As Nielsen expands its presence in India, its Bengaluru and Mumbai offices reflect a new approach to workplace design that prioritises collaboration, flexibility, and employee experience, designed by Concept Consilio.
As Nielsen expands its footprint in India, its workplaces are evolving into dynamic hubs that foster collaboration, connection, and innovation. This growth reflects a broader shift toward experiencedriven environments—spaces informed by behavioural insights, contextual understanding, and thoughtful planning. Within this changing workplace landscape, the Bengaluru and Mumbai offices respond to the distinct rhythms and functional needs of their teams.
Designed by Concept Consilio, the planning framework translates Nielsen’s business priorities and global workplace vision into spaces tailored for the Indian context. Both offices are the result of a collaborative process between Nielsen and Concept Consilio, shaping spatial strategies, user experience, and operational efficiency.

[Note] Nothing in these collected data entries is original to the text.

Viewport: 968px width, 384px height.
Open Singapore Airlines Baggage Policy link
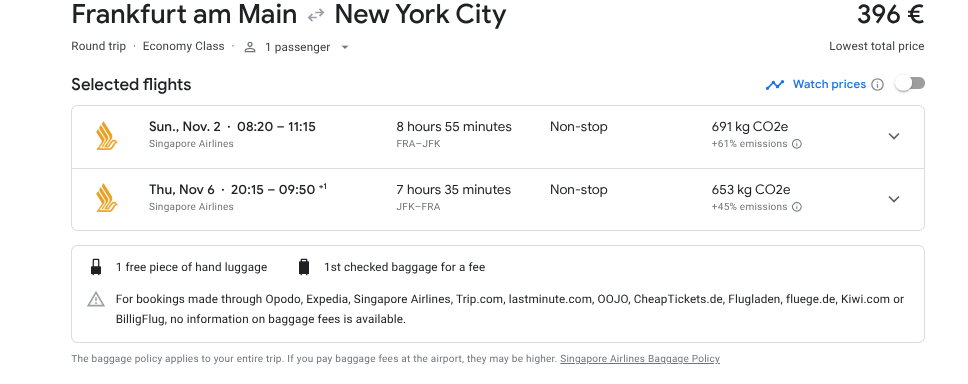[640, 359]
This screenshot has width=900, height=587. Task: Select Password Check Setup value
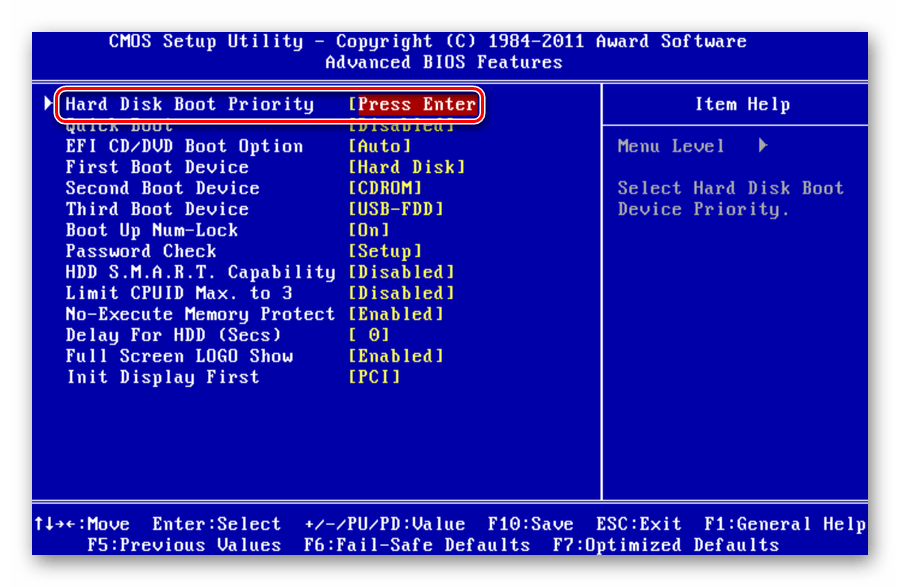point(385,251)
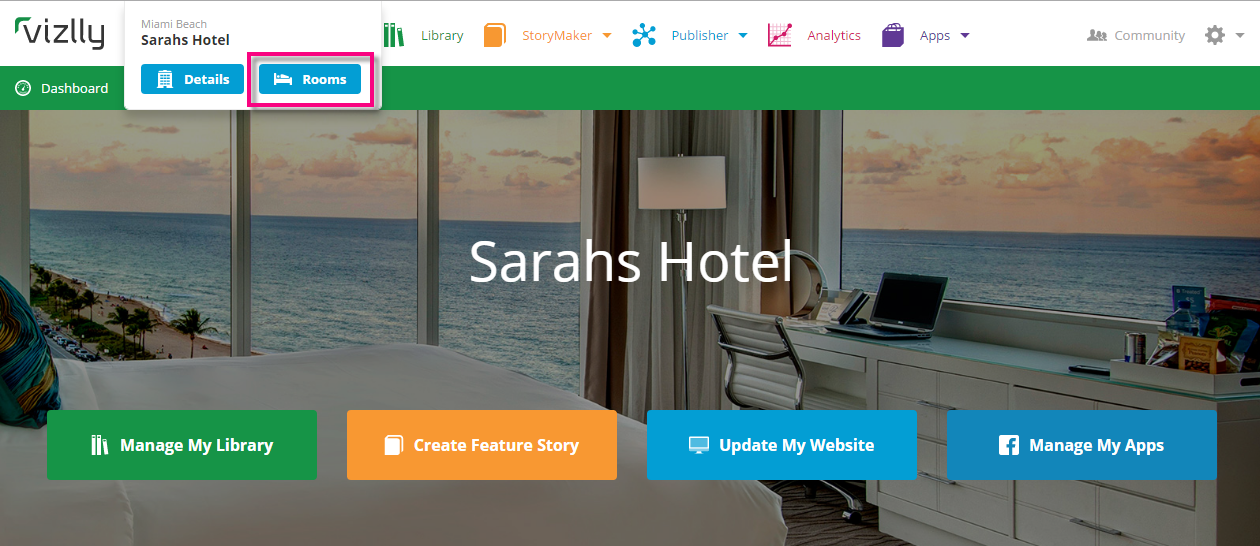Screen dimensions: 1260x546
Task: Click the Update My Website button
Action: click(x=782, y=445)
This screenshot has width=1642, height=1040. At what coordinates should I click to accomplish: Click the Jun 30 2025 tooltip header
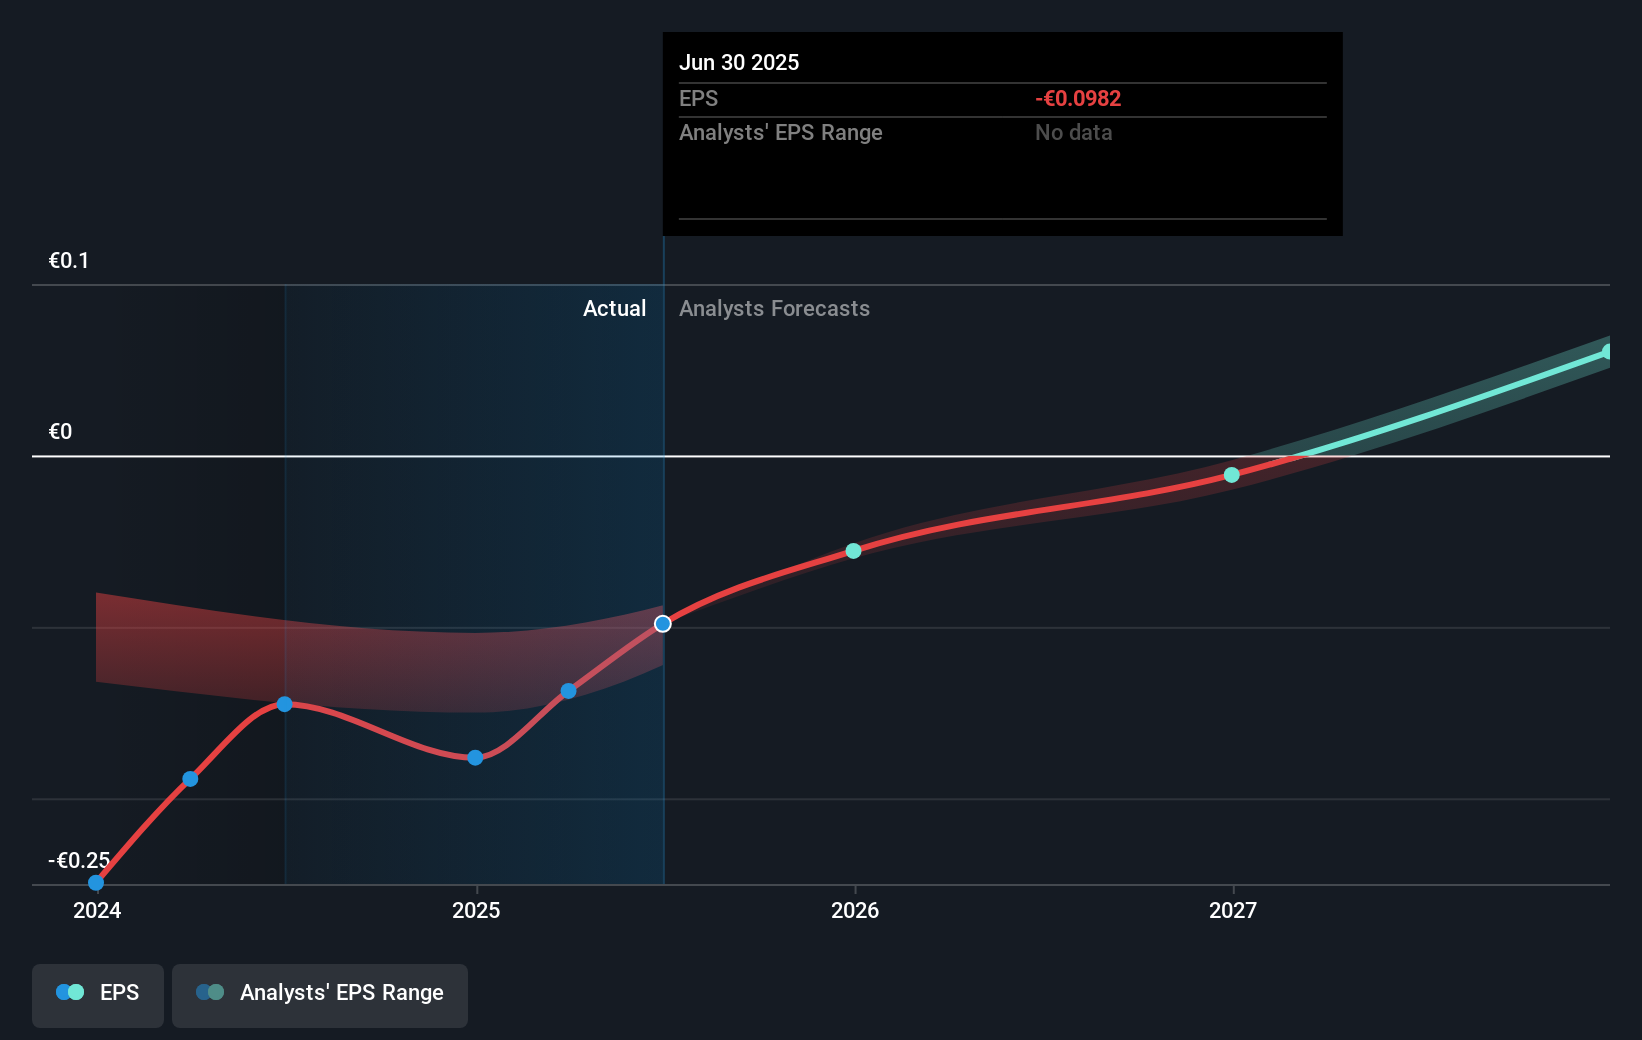(740, 62)
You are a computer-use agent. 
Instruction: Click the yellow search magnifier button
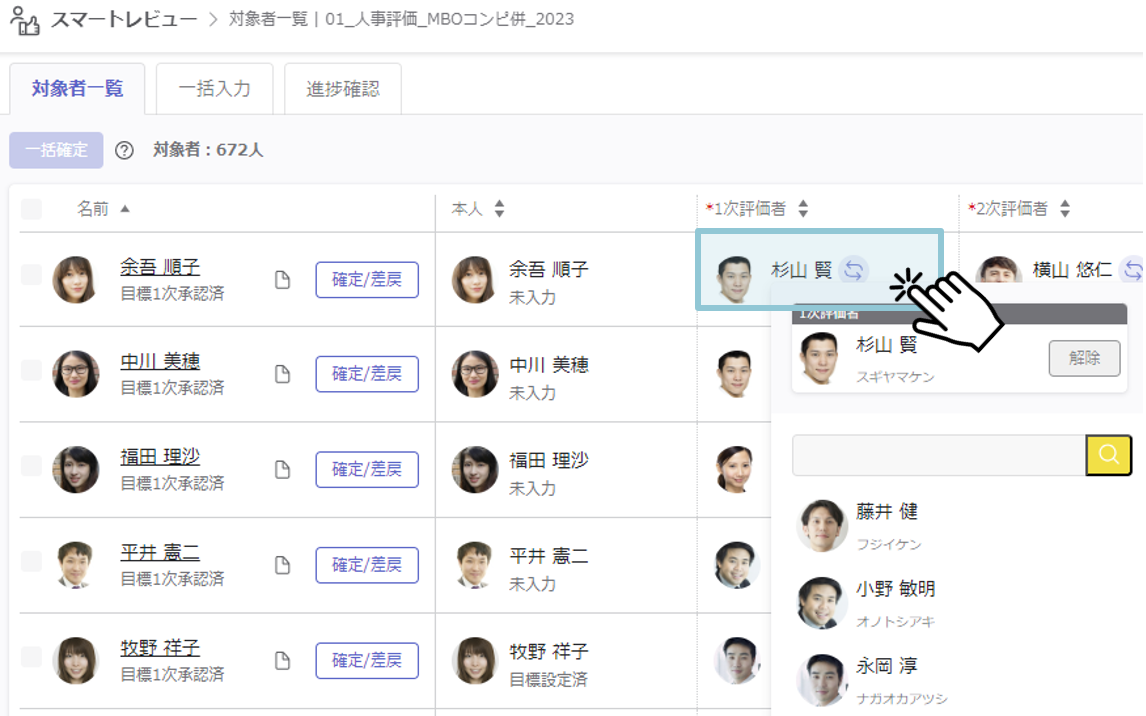click(x=1108, y=454)
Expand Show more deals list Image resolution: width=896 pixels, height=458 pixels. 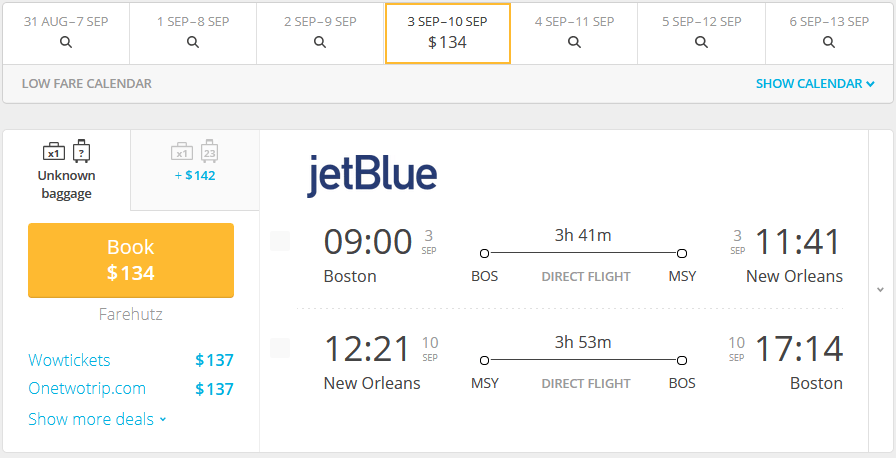[97, 419]
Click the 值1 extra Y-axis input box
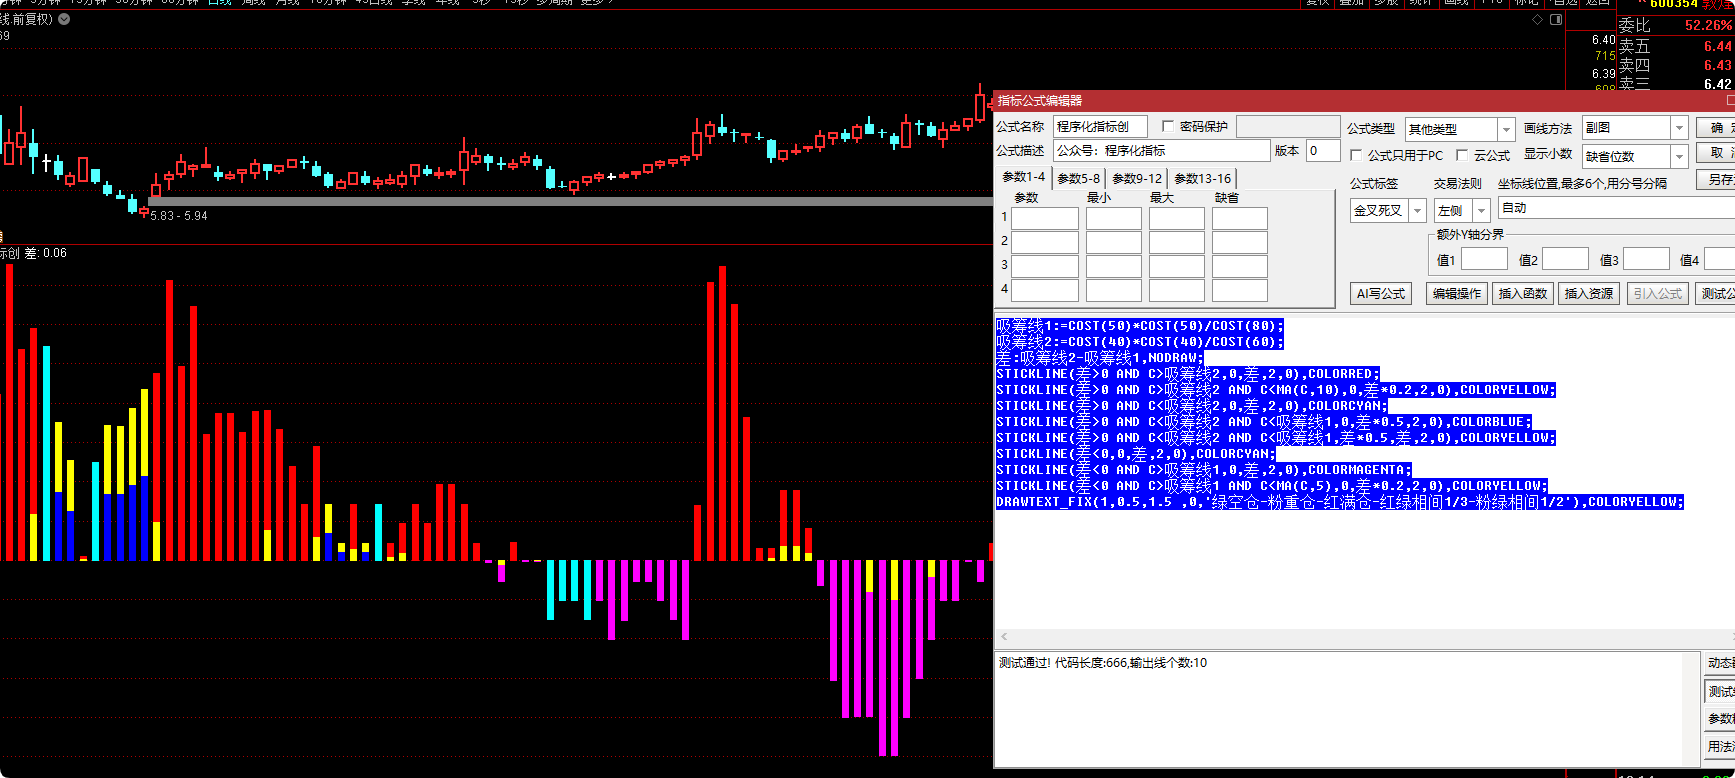Viewport: 1735px width, 778px height. [x=1484, y=260]
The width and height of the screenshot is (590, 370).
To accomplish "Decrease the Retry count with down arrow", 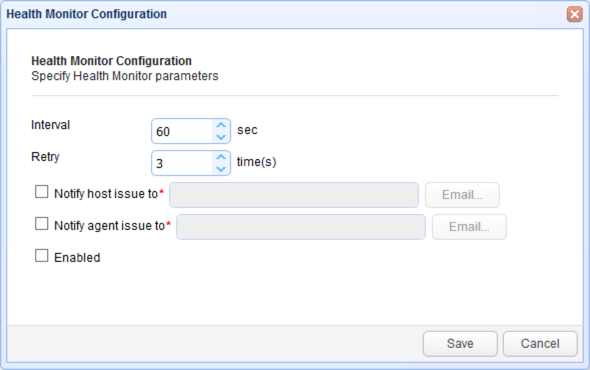I will point(221,169).
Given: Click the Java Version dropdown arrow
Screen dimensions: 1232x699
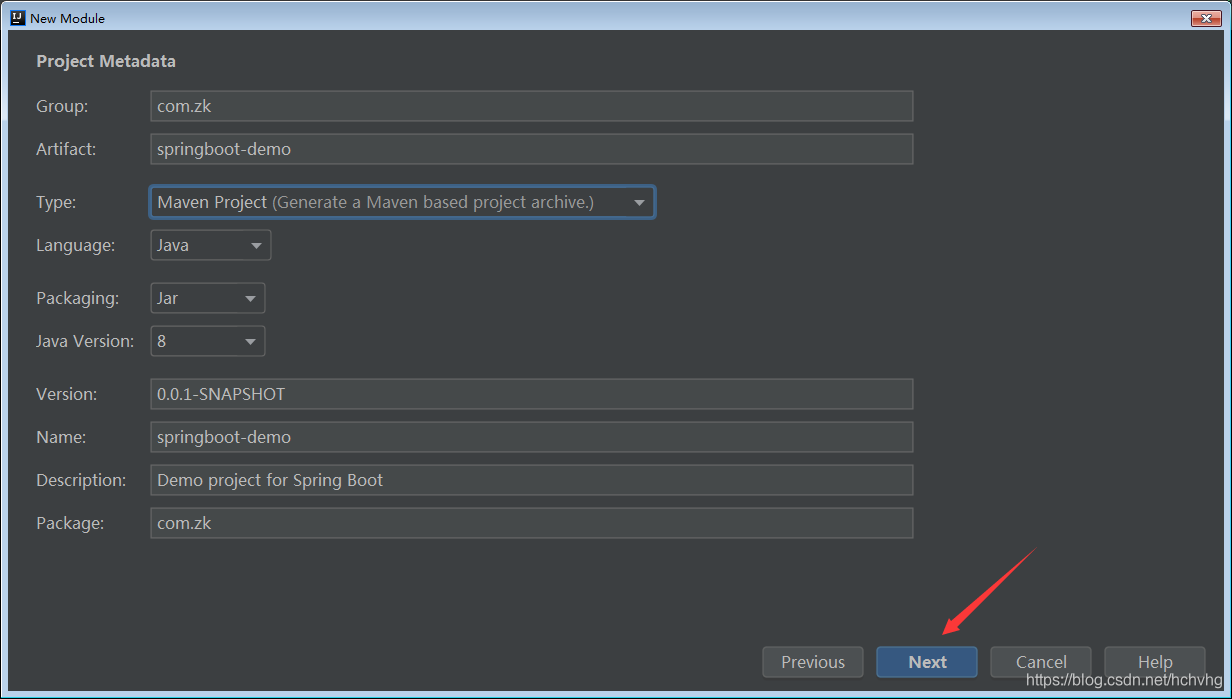Looking at the screenshot, I should 250,341.
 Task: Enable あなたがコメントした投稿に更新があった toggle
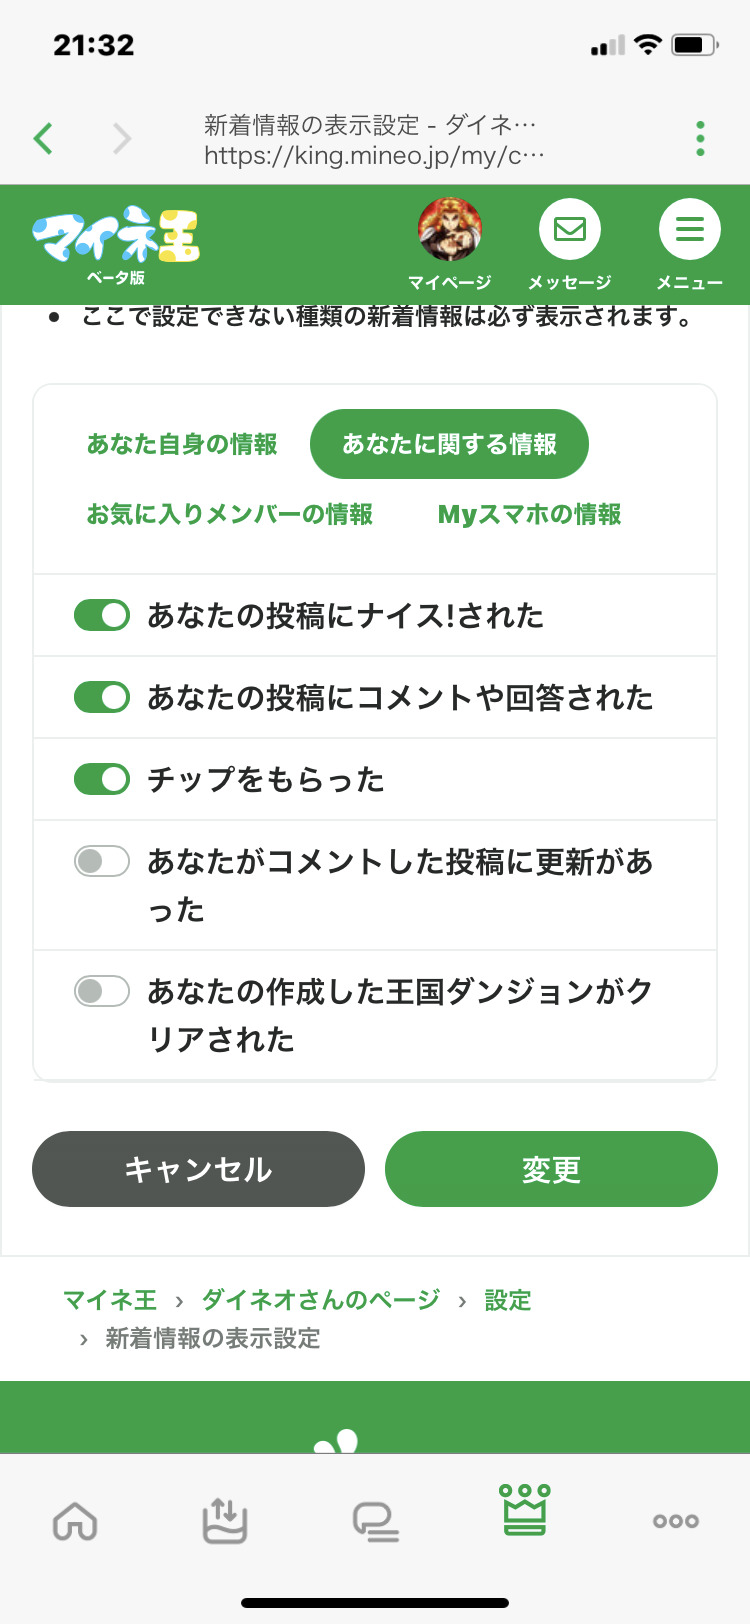point(102,861)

This Mumbai workplace introduces a new chapter in Nielsen’s India footprint, set within a newly constructed building that provides a clean foundation for expressing the organisation’s brand and work culture. The design uses colour, spatial clarity, and functional organisation to build a workplace identity that aligns with global intent while responding to the needs of a metropolitan workforce. As a new site, the space presents an opportunity to interpret hybrid work patterns, team behaviours, and business requirements through a clear, future-facing spatial framework.
Spread across its 1,50,000 sq. ft. footprint, the planning supports a fast-paced, tech-enabled culture. On the 38th floor, the core is positioned centrally to maximise efficiency of movement and access to natural light across the floor plate. The layout brings together collaboration zones, focused work settings, and shared amenities, enabling teams to shift between modes with ease. With nearly 40 per cent of the workplace dedicated to collaborative use, lounge areas, huddle points, client zones, and multipurpose breakouts act as social anchors, giving employees informal settings for exchange and problem-solving. These elements work together to create a fluid working environment rather than a collection of isolated rooms.
A broad spectrum of settings supports neurodiversity and varied workstyles. Open workstations provide structure for team-based tasks, while enclosed meeting rooms, focus pods, and wellness corners introduce quieter spaces for concentrated work or recalibration. A calm motherhood zone and recreation areas further expand this range, offering restorative settings that support comfort without disrupting the overall workplace rhythm. This mix strengthens user choice and allows people to move between collaboration, immersion, and rest based on their day’s demands.
Accessibility is embedded through strategic spatial planning and inclusive detailing. Ramps enable smoother movement across key transitions, while braille integration strengthens legibility and ease of navigation for diverse users. Underutilised areas are reimagined with intent, such as a previously dead lobby zone that is transformed into a games and breakout space, ensuring that even secondary spaces contribute to everyday engagement and workplace energy.

Hybrid work is supported through a technological backbone that enables seamless connectivity and day-to-day adaptability. Integrated tools, automated systems, ergonomic furniture, controlled acoustics, and access to natural light work together to reinforce comfort and help employees settle into their preferred ways of working. These decisions quietly support wellbeing without creating a separate layer of “wellness features.”
Materiality and palette play a strategic role in shaping orientation, rhythm, and clarity. Each floor is anchored by a distinct colour identity, creating diverse experiences while maintaining a unified brand language across the workplace. Breakout zones are similarly assorted—each offering a different spatial character that gives employees multiple ways to engage with the environment across the day. Energy-efficient lighting, water-optimised fixtures, and highperformance HVAC systems reduce operational impact and support environmental responsibility. Low-VOC materials and durable finishes enhance indoor air quality and extend the life cycle of interiors, aligning with global benchmarks.

Experiential qualities emerge through considered spatial gestures, calibrated colour shifts, and orchestrated light. The design narrative of the Mumbai office builds its identity through a more media and technology-centric graphic language. Artworks and installations reference digital culture, media, and communication, creating a contemporary layer that feels aligned with the city’s pace. Along circulation paths, framed digital-inspired interventions create pause points that encourage moments of focus and reset, adding depth to the everyday journey through the space. These details help define transitions between work modes and mirror the pace and culture of the teams who use the space. The overall framework supports inclusivity, agility, and trust, shaping a workplace that encourages people to gather, engage, and contribute.
Even with a fully hybrid policy that does not require employees to be on-site, the Mumbai office remains consistently occupied, an indication that the environment successfully fosters connection, comfort, and belonging. The appeal comes from the cumulative effect of design decisions that make the workplace intuitive, welcoming, and attuned to everyday routines.

Together, the Bangalore and Mumbai offices contribute to a shared spatial identity that reinforces Nielsen’s global design intent while shaping region-specific experience. Circularity, behavioural planning, human comfort, and inclusion become the underlying constants, while each location contributes its own spatial rhythm and workplace expression. The combined narrative defines a unified, future-facing design language for Nielsen’s India presence.